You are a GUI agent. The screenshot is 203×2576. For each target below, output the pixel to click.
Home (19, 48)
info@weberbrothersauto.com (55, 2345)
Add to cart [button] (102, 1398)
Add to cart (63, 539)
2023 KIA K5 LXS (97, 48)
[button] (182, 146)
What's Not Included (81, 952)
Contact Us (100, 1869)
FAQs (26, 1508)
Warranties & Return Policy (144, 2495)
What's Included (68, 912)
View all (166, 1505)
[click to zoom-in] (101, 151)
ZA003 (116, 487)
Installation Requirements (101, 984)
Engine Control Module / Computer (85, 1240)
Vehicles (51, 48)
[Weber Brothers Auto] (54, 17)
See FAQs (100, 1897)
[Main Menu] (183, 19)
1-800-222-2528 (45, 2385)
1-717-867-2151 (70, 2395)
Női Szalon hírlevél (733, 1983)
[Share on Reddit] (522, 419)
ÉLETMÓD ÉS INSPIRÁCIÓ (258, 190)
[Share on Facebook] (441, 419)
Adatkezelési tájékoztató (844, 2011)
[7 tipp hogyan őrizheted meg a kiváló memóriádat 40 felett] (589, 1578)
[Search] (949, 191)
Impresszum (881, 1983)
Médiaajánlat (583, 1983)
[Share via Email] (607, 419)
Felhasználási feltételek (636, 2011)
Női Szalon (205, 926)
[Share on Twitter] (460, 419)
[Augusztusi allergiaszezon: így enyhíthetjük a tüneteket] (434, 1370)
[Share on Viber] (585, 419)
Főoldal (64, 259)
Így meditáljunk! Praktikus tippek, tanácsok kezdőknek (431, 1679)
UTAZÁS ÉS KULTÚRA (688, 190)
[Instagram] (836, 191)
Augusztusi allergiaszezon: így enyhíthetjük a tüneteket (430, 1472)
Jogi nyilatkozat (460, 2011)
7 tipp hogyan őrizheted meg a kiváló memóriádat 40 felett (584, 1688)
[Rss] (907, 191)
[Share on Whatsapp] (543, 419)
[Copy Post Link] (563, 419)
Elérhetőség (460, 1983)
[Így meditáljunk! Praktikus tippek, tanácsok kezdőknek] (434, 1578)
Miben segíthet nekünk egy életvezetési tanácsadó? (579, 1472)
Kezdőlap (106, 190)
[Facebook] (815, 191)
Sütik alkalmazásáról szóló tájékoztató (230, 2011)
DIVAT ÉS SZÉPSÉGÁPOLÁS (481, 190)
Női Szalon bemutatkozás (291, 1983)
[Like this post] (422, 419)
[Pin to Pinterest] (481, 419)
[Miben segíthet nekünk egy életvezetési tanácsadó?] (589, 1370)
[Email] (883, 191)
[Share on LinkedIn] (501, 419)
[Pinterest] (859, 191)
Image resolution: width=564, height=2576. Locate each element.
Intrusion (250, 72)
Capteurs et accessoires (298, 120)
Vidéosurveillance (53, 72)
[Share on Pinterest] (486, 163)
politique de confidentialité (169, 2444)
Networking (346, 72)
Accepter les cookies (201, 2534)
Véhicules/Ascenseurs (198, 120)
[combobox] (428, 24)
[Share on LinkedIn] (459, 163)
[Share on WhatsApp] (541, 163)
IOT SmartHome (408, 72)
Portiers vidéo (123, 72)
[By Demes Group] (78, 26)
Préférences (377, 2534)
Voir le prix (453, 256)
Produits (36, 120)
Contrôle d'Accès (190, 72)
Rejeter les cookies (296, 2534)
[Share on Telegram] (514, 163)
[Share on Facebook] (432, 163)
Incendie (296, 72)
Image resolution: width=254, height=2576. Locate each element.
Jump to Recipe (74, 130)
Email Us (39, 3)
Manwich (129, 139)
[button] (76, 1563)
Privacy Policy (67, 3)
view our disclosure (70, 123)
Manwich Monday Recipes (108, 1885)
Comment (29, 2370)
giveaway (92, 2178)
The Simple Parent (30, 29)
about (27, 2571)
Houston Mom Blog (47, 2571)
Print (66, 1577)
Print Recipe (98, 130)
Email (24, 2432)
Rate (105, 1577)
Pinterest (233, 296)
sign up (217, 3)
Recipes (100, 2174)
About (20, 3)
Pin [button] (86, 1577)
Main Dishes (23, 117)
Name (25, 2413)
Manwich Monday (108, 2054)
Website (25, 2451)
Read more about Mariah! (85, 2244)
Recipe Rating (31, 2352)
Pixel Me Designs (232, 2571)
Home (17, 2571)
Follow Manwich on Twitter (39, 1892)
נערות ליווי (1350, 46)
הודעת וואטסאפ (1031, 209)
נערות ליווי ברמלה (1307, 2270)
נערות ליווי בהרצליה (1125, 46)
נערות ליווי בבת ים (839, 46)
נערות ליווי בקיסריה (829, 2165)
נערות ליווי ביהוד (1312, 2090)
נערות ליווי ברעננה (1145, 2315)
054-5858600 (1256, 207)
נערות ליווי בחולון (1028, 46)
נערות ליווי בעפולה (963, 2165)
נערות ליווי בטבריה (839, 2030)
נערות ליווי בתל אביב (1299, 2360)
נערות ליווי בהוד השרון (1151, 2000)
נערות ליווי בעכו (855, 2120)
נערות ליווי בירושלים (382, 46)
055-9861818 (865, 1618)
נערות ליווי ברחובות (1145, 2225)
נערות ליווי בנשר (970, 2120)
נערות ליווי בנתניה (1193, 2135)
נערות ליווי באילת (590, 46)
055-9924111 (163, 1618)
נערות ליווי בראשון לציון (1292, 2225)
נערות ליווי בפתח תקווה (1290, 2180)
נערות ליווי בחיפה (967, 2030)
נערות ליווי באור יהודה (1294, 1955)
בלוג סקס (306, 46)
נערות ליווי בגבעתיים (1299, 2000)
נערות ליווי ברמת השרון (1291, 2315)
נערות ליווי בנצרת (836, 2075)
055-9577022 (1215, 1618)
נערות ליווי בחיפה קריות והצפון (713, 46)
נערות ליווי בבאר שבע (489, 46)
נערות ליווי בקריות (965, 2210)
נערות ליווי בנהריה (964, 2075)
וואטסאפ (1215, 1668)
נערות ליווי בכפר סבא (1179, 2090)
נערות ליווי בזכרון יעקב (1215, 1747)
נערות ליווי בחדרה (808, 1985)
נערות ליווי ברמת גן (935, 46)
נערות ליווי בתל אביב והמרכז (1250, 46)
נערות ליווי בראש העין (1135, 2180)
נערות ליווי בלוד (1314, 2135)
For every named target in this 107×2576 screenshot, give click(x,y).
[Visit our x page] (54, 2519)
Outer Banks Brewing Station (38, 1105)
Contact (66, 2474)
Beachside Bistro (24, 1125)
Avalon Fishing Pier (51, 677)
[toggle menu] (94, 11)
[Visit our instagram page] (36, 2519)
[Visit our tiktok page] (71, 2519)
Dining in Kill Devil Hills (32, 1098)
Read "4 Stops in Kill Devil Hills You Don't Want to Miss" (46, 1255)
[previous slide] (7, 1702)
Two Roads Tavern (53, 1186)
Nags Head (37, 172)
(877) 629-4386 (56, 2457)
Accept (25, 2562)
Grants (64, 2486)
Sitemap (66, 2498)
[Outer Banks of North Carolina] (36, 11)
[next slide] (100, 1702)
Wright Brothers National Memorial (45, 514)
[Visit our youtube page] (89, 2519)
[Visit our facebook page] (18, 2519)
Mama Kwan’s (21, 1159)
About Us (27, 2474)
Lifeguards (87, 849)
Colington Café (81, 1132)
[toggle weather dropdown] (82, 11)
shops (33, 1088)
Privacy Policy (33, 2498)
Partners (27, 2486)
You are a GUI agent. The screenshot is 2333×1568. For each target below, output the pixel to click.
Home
⁂
Each line of the records belongs in the answer, reproduced exactly.

You are a GUI agent. The screenshot is 203×2576. For each target below, output the pixel to click.
Home (19, 48)
info@weberbrothersauto.com (55, 2345)
Add to cart [button] (102, 1398)
Add to cart (63, 539)
2023 KIA K5 LXS (97, 48)
[button] (182, 146)
What's Not Included (81, 952)
Contact Us (100, 1869)
FAQs (26, 1508)
Warranties & Return Policy (144, 2495)
What's Included (68, 912)
View all (166, 1505)
[click to zoom-in] (101, 151)
ZA003 (116, 487)
Installation Requirements (101, 984)
Engine Control Module / Computer (85, 1240)
Vehicles (51, 48)
[Weber Brothers Auto] (54, 17)
See FAQs (100, 1897)
[Main Menu] (183, 19)
1-800-222-2528 (45, 2385)
1-717-867-2151 (70, 2395)
Női Szalon hírlevél (733, 1983)
[Share on Reddit] (522, 419)
ÉLETMÓD ÉS INSPIRÁCIÓ (258, 190)
[Share on Facebook] (441, 419)
Adatkezelési tájékoztató (844, 2011)
[7 tipp hogyan őrizheted meg a kiváló memóriádat 40 felett] (589, 1578)
[Search] (949, 191)
Impresszum (881, 1983)
Médiaajánlat (583, 1983)
[Share via Email] (607, 419)
Felhasználási feltételek (636, 2011)
Női Szalon (205, 926)
[Share on Twitter] (460, 419)
[Augusztusi allergiaszezon: így enyhíthetjük a tüneteket] (434, 1370)
[Share on Viber] (585, 419)
Főoldal (64, 259)
Így meditáljunk! Praktikus tippek, tanácsok kezdőknek (431, 1679)
UTAZÁS ÉS KULTÚRA (688, 190)
[Instagram] (836, 191)
Augusztusi allergiaszezon: így enyhíthetjük a tüneteket (430, 1472)
Jogi nyilatkozat (460, 2011)
7 tipp hogyan őrizheted meg a kiváló memóriádat 40 felett (584, 1688)
[Rss] (907, 191)
[Share on Whatsapp] (543, 419)
[Copy Post Link] (563, 419)
Elérhetőség (460, 1983)
[Így meditáljunk! Praktikus tippek, tanácsok kezdőknek] (434, 1578)
Miben segíthet nekünk egy életvezetési tanácsadó? (579, 1472)
Kezdőlap (106, 190)
[Facebook] (815, 191)
Sütik alkalmazásáról szóló tájékoztató (230, 2011)
DIVAT ÉS SZÉPSÉGÁPOLÁS (481, 190)
Női Szalon bemutatkozás (291, 1983)
[Like this post] (422, 419)
[Pin to Pinterest] (481, 419)
[Miben segíthet nekünk egy életvezetési tanácsadó?] (589, 1370)
[Email] (883, 191)
[Share on LinkedIn] (501, 419)
[Pinterest] (859, 191)
Image resolution: width=564, height=2576. Locate each element.
Intrusion (250, 72)
Capteurs et accessoires (298, 120)
Vidéosurveillance (53, 72)
[Share on Pinterest] (486, 163)
politique de confidentialité (169, 2444)
Networking (346, 72)
Accepter les cookies (201, 2534)
Véhicules/Ascenseurs (198, 120)
[combobox] (428, 24)
[Share on LinkedIn] (459, 163)
[Share on WhatsApp] (541, 163)
IOT SmartHome (408, 72)
Portiers vidéo (123, 72)
[By Demes Group] (78, 26)
Préférences (377, 2534)
Voir le prix (453, 256)
Produits (36, 120)
Contrôle d'Accès (190, 72)
Rejeter les cookies (296, 2534)
[Share on Telegram] (514, 163)
[Share on Facebook] (432, 163)
Incendie (296, 72)
Image resolution: width=254, height=2576. Locate each element.
Jump to Recipe (74, 130)
Email Us (39, 3)
Manwich (129, 139)
[button] (76, 1563)
Privacy Policy (67, 3)
view our disclosure (70, 123)
Manwich Monday Recipes (108, 1885)
Comment (29, 2370)
giveaway (92, 2178)
The Simple Parent (30, 29)
about (27, 2571)
Houston Mom Blog (47, 2571)
Print (66, 1577)
Print Recipe (98, 130)
Email (24, 2432)
Rate (105, 1577)
Pinterest (233, 296)
sign up (217, 3)
Recipes (100, 2174)
About (20, 3)
Pin [button] (86, 1577)
Main Dishes (23, 117)
Name (25, 2413)
Manwich Monday (108, 2054)
Website (25, 2451)
Read more about Mariah! (85, 2244)
Recipe Rating (31, 2352)
Pixel Me Designs (232, 2571)
Home (17, 2571)
Follow Manwich on Twitter (39, 1892)
נערות ליווי (1350, 46)
הודעת וואטסאפ (1031, 209)
נערות ליווי ברמלה (1307, 2270)
נערות ליווי בהרצליה (1125, 46)
נערות ליווי בבת ים (839, 46)
נערות ליווי בקיסריה (829, 2165)
נערות ליווי ביהוד (1312, 2090)
נערות ליווי ברעננה (1145, 2315)
054-5858600 (1256, 207)
נערות ליווי בחולון (1028, 46)
נערות ליווי בעפולה (963, 2165)
נערות ליווי בטבריה (839, 2030)
נערות ליווי בתל אביב (1299, 2360)
נערות ליווי בהוד השרון (1151, 2000)
נערות ליווי בעכו (855, 2120)
נערות ליווי בירושלים (382, 46)
055-9861818 (865, 1618)
נערות ליווי ברחובות (1145, 2225)
נערות ליווי בנשר (970, 2120)
נערות ליווי בנתניה (1193, 2135)
נערות ליווי באילת (590, 46)
055-9924111 (163, 1618)
נערות ליווי בראשון לציון (1292, 2225)
נערות ליווי בפתח תקווה (1290, 2180)
נערות ליווי בחיפה (967, 2030)
נערות ליווי באור יהודה (1294, 1955)
בלוג סקס (306, 46)
נערות ליווי בגבעתיים (1299, 2000)
נערות ליווי ברמת השרון (1291, 2315)
נערות ליווי בנצרת (836, 2075)
055-9577022 (1215, 1618)
נערות ליווי בחיפה קריות והצפון (713, 46)
נערות ליווי בבאר שבע (489, 46)
נערות ליווי בקריות (965, 2210)
נערות ליווי בנהריה (964, 2075)
וואטסאפ (1215, 1668)
נערות ליווי בכפר סבא (1179, 2090)
נערות ליווי בזכרון יעקב (1215, 1747)
נערות ליווי בחדרה (808, 1985)
נערות ליווי ברמת גן (935, 46)
נערות ליווי בתל אביב והמרכז (1250, 46)
נערות ליווי בראש העין (1135, 2180)
נערות ליווי בלוד (1314, 2135)
For every named target in this 107×2576 screenshot, give click(x,y).
[Visit our x page] (54, 2519)
Outer Banks Brewing Station (38, 1105)
Contact (66, 2474)
Beachside Bistro (24, 1125)
Avalon Fishing Pier (51, 677)
[toggle menu] (94, 11)
[Visit our instagram page] (36, 2519)
[Visit our tiktok page] (71, 2519)
Dining in Kill Devil Hills (32, 1098)
Read "4 Stops in Kill Devil Hills You Don't Want to Miss" (46, 1255)
[previous slide] (7, 1702)
Two Roads Tavern (53, 1186)
Nags Head (37, 172)
(877) 629-4386 (56, 2457)
Accept (25, 2562)
Grants (64, 2486)
Sitemap (66, 2498)
[Outer Banks of North Carolina] (36, 11)
[next slide] (100, 1702)
Wright Brothers National Memorial (45, 514)
[Visit our youtube page] (89, 2519)
[Visit our facebook page] (18, 2519)
Mama Kwan’s (21, 1159)
About Us (27, 2474)
Lifeguards (87, 849)
Colington Café (81, 1132)
[toggle weather dropdown] (82, 11)
shops (33, 1088)
Privacy Policy (33, 2498)
Partners (27, 2486)
You are a GUI agent. The screenshot is 2333×1568. For each target below, output the pixel to click.
Home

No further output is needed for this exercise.